* [What is needed] Express the data from the line with "You are a computer-use agent. 1568x654" up to and including the line with "I will coord(791,19)." as a two-column CSV with the headers input and output. Give one row for each text and its answer, and put each field in double quotes with its line breaks replaced by spaces.

---------- Data for the task ----------

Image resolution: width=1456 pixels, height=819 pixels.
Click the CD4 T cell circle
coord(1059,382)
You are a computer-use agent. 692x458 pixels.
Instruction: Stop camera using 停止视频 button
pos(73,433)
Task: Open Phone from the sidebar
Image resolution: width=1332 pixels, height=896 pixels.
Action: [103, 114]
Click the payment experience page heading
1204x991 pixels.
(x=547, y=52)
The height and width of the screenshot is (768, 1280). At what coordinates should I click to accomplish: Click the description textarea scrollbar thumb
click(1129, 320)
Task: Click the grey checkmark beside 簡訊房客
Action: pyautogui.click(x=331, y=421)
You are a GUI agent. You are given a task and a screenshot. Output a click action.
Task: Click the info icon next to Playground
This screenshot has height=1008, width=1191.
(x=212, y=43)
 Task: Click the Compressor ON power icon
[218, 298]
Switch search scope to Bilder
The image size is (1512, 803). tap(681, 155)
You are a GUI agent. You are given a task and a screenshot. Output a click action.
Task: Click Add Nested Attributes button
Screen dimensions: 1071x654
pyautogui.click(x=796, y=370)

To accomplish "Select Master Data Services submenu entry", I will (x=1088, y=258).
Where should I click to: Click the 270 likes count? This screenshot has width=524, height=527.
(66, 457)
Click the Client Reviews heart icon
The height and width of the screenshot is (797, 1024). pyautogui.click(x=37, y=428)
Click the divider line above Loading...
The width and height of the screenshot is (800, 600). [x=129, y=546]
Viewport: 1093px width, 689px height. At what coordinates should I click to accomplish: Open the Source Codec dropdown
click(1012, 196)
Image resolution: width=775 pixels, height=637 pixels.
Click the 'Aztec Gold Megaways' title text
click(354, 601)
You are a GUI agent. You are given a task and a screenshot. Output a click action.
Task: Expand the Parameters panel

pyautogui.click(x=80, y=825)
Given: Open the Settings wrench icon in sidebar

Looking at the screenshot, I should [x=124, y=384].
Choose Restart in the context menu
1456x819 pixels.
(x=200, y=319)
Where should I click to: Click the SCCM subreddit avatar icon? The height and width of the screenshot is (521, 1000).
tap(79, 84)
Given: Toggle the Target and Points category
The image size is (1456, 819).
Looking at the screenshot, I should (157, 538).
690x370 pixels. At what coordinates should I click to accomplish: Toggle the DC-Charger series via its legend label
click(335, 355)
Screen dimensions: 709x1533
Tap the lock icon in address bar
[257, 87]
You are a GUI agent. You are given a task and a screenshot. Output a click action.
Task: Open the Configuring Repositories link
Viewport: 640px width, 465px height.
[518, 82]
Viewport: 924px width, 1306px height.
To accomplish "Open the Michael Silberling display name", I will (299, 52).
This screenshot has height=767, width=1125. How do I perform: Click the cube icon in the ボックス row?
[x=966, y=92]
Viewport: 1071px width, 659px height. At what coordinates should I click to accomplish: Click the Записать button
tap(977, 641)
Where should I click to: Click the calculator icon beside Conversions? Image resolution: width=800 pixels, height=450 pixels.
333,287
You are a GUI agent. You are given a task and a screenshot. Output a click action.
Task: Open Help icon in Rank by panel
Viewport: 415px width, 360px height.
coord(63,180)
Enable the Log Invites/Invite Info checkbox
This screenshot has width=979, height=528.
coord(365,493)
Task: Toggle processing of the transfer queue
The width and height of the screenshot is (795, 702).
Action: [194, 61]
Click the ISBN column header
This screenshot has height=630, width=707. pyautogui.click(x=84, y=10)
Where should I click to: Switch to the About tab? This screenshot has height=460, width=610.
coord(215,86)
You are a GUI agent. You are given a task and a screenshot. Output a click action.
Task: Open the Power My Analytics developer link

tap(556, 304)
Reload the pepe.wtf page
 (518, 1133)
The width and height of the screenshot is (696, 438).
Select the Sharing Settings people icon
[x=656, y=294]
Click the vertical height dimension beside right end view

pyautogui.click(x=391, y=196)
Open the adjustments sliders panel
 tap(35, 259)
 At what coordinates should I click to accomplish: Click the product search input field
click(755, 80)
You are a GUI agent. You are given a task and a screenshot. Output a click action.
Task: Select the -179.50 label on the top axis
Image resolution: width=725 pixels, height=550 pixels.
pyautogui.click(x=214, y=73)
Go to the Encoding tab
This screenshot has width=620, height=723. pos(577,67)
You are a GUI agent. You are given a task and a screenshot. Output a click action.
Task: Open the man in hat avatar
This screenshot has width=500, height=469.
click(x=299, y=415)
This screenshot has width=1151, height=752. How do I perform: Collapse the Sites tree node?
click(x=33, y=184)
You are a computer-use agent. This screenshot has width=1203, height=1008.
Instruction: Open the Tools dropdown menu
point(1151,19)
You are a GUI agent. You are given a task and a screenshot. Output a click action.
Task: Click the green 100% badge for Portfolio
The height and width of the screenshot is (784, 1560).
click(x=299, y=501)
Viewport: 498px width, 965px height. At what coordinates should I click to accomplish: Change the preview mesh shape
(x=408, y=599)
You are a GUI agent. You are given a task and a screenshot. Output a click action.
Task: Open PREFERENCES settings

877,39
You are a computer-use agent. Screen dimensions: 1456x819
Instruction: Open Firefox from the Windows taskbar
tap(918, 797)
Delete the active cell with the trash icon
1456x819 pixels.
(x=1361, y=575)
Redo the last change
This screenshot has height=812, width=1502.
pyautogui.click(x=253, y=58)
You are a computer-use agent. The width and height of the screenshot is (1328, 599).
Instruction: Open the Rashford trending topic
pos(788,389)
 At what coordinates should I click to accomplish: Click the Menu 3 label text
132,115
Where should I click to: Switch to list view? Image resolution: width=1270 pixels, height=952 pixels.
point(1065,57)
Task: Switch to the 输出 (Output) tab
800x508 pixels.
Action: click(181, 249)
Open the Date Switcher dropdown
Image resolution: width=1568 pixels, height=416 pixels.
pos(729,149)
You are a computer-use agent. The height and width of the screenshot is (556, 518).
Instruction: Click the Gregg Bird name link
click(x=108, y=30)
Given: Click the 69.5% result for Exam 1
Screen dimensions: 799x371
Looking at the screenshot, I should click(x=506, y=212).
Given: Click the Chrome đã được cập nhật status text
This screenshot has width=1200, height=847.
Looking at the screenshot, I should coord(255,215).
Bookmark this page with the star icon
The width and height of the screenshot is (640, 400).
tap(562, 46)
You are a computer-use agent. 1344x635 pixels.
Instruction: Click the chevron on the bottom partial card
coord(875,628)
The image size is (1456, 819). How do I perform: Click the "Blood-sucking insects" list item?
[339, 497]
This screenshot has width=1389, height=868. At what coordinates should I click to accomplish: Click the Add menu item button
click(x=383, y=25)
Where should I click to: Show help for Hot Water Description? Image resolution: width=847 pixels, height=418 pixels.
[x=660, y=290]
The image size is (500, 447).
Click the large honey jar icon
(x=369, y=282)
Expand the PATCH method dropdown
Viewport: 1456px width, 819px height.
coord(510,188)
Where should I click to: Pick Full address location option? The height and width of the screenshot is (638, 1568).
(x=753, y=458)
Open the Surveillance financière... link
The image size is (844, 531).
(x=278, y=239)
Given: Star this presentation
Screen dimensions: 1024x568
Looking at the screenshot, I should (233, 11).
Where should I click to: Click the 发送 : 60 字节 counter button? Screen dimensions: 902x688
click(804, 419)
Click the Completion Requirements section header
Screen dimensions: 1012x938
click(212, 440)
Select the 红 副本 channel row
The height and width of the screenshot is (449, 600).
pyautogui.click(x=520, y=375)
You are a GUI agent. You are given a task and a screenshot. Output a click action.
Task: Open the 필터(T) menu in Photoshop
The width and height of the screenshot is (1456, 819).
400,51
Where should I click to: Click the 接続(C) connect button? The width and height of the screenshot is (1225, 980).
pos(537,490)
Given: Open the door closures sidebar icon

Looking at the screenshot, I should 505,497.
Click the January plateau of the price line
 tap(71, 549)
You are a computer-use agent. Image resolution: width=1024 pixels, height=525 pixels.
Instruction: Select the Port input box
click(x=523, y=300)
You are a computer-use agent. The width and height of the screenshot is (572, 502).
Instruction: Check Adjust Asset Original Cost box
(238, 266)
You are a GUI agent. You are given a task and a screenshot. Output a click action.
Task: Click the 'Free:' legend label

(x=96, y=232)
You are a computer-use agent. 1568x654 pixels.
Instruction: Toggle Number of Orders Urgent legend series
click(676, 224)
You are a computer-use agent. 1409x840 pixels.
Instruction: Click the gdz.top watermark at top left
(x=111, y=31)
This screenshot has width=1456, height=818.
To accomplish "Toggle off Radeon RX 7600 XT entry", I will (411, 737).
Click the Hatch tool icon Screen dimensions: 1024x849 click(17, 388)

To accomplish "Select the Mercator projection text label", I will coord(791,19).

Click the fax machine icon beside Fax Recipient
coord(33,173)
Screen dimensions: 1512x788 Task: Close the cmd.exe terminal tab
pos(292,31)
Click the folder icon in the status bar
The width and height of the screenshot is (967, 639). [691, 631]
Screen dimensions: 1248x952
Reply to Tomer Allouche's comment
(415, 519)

----------

* [Completed exercise]
input,output
"You are a computer-use agent. 1568x654 pixels. Instruction: Toggle Number of Orders Urgent legend series","click(676, 224)"
"You are a computer-use agent. 1409x840 pixels. Instruction: Click the gdz.top watermark at top left","(x=111, y=31)"
"This screenshot has width=1456, height=818. To accomplish ""Toggle off Radeon RX 7600 XT entry"",","I will (411, 737)."
"Click the Hatch tool icon Screen dimensions: 1024x849","click(17, 388)"
"To accomplish ""Select the Mercator projection text label"",","I will coord(791,19)."